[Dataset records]
◇ ◇ ◇ ◇
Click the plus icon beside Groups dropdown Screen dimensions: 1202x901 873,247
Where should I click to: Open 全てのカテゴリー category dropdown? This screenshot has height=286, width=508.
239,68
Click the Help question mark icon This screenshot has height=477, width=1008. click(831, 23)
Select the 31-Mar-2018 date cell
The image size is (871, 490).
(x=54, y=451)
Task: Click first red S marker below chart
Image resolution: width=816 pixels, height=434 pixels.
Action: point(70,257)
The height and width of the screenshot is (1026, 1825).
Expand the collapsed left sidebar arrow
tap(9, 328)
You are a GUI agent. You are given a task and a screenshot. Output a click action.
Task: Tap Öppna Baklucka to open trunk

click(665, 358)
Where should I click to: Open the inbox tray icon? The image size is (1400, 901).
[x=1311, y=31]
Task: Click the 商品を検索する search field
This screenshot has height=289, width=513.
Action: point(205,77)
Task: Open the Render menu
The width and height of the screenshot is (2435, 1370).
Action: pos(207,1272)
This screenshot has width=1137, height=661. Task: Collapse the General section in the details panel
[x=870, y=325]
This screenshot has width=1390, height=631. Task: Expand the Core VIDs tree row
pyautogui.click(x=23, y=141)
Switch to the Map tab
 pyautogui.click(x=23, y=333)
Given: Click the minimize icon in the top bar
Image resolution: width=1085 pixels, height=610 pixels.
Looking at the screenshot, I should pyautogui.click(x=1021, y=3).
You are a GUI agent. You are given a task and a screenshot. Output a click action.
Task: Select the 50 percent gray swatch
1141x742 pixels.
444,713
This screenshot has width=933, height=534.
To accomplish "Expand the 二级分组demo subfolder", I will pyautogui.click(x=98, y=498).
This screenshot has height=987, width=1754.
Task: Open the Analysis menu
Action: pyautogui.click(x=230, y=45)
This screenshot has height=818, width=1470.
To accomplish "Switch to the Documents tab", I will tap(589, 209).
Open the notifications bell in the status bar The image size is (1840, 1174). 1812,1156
◇ ◇ ◇ ◇
• **Exercise objective**: Keeping every word and mark as it is, print the entries above.

• **Result below**:
Click the plus icon beside Groups dropdown Screen dimensions: 1202x901 873,247
Where should I click to: Open 全てのカテゴリー category dropdown? This screenshot has height=286, width=508.
239,68
Click the Help question mark icon This screenshot has height=477, width=1008. click(831, 23)
Select the 31-Mar-2018 date cell
The image size is (871, 490).
(x=54, y=451)
Task: Click first red S marker below chart
Image resolution: width=816 pixels, height=434 pixels.
Action: point(70,257)
The height and width of the screenshot is (1026, 1825).
Expand the collapsed left sidebar arrow
tap(9, 328)
You are a GUI agent. You are given a task and a screenshot. Output a click action.
Task: Tap Öppna Baklucka to open trunk

click(665, 358)
Where should I click to: Open the inbox tray icon? The image size is (1400, 901).
[x=1311, y=31]
Task: Click the 商品を検索する search field
This screenshot has height=289, width=513.
Action: point(205,77)
Task: Open the Render menu
The width and height of the screenshot is (2435, 1370).
Action: pos(207,1272)
This screenshot has width=1137, height=661. Task: Collapse the General section in the details panel
[x=870, y=325]
This screenshot has width=1390, height=631. Task: Expand the Core VIDs tree row
pyautogui.click(x=23, y=141)
Switch to the Map tab
 pyautogui.click(x=23, y=333)
Given: Click the minimize icon in the top bar
Image resolution: width=1085 pixels, height=610 pixels.
Looking at the screenshot, I should pyautogui.click(x=1021, y=3).
You are a GUI agent. You are given a task and a screenshot. Output a click action.
Task: Select the 50 percent gray swatch
1141x742 pixels.
444,713
This screenshot has width=933, height=534.
To accomplish "Expand the 二级分组demo subfolder", I will pyautogui.click(x=98, y=498).
This screenshot has height=987, width=1754.
Task: Open the Analysis menu
Action: pyautogui.click(x=230, y=45)
This screenshot has height=818, width=1470.
To accomplish "Switch to the Documents tab", I will tap(589, 209).
Open the notifications bell in the status bar The image size is (1840, 1174). 1812,1156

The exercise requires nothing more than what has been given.